Traveling non-stop, the gray whale averages about 75 miles per day. By late December to early January, grays begin to arrive in the calving lagoons of Baja. By mid-February to mid-March, the bulk of the population has arrived in the lagoons, filling them with nursing, calving and mating gray whales.
Those who prefer to view whales closer up and more personal, can do so by kayak renting them from institutions like Everyday California at 2246 Avenida De La Playa in La Jolla Shores.
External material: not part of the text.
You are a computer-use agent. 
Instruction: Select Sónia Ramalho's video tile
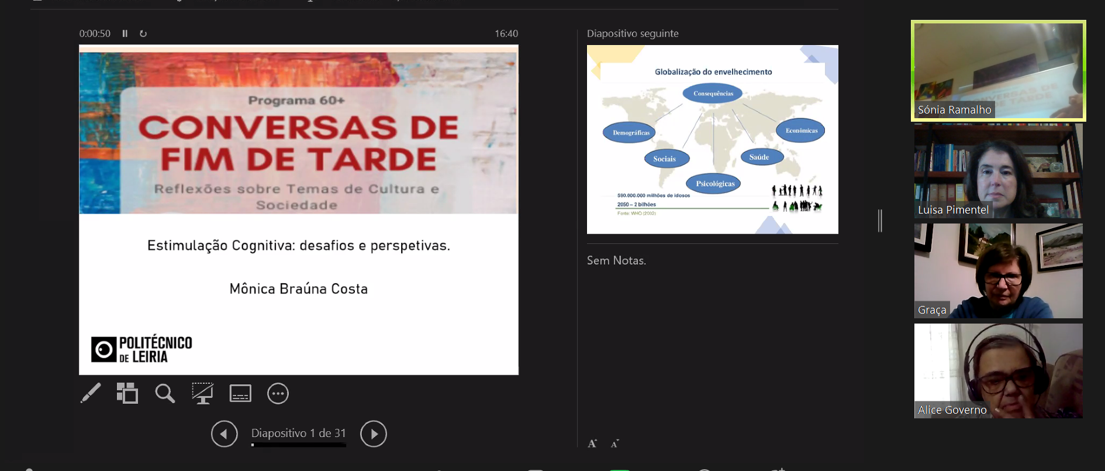[x=998, y=71]
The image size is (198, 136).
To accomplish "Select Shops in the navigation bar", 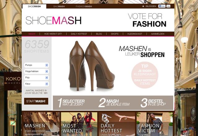I will click(115, 34).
Why view whales from a kayak rather than a boat?
“It’s more environmentally conscious, not disturbing whales with noise pollution from (boat) engines, and you can get closer,” answered Steve Anderson, an Everyday tour guide who noted two guides typically host groups of 10 persons each on kayak tours paddling out for half an hour to cover the three miles needed to get out into the ocean pathways greys take migrating south.
Kayak whalewatching tours go out three times daily from 9-10:30 a.m., 10:30 a.m. to noon and 12:30 p.m. to 2:30 p.m., said Anderson adding the cost is $40 per person.